Lisp has your back here; we can hoist the compilation of the regex to load time using load-time:
(fieldrx (load-time (regex-compile "...RE...")))
load-time makes a difference in interpreted code, not just compiled files. Even in interpreted code, the regex-compile expression will be evaluated once only and then the cached value used:
Thanks for that! Do you have advice for learning it? How did you get started, and what made you decide to stick with it instead of other languages?
I'm happy to try to use it for Advent of Code 2024, but it would help if I could at least get oriented so I'm not going in totally cold (and thereby likely to fall off the wagon after 3 days because each one takes 2 hours in an unfamiliar language).
The data science use case is particularly interesting and not something I had considered here. Arrow bindings help immensely. Of course at work I'll probably never get a chance to use anything other than Python and R for many years to come; maybe Julia is the most exotic I think I'd ever be able to go, and that's only if I ever hit a performance bottleneck in Python that can't be remediated with Numba.
That gives a flavor of how those kinds of problems can be approached.
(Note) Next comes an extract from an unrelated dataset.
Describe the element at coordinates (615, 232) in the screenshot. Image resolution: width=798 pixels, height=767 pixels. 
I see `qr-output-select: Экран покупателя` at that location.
The solutions are all self-contained; they don't share any AoC-specific library or anything, and were developed with a throwaway program mindset, where we just solve that problem and don't try to produce anything that is reusable other than by copy paste into the next program.
If you already know a lisp such as scheme, much of it should already be familiar to you. You can program in a lisp-1/scheme like way using square brackets, and a lisp-2/common lisp way using round brackets.
The thing that really makes txr lisp different is the pattern language DSL, and that was what motivated me to learn it because I had a specific use case (processing my personal bank statements).
The manpage is huge due to the large amount of builtin functions and features to make up for the lack of external libraries, but there is a lot of overlap with other lisps.
I learnt by reading the manpage, looking at examples on stackoverflow and rosetta stone, and playing around with it in the REPL. The pattern matching language takes some getting used to, and it helps to have a good understanding of what its doing under the hood, otherwise you can get very frustrated.
Also it uses non-standard regular expressions which lack features such as repetition operators and capture groups, but you can work around this (e.g. by using the pattern language).
I recommend finding some non-time-critical use case to motivate you, and work on it in your spare time. Learn how to use the txr repl & command syntax, and create a directory containing some example text files to quickly test things and get a better understanding of how it works. Also create a file for keeping notes about txr & its quirks which you can easily refer to.
Just to clarify, the pattern language is a more powerful alternative to using regexps (but you can mix them). My bank statements are pdf's which can be converted to ascii using pdftotext, however this destroys the structure of the documents which makes extracting data using regexps (even pcre's) very difficult, but much easier using txr.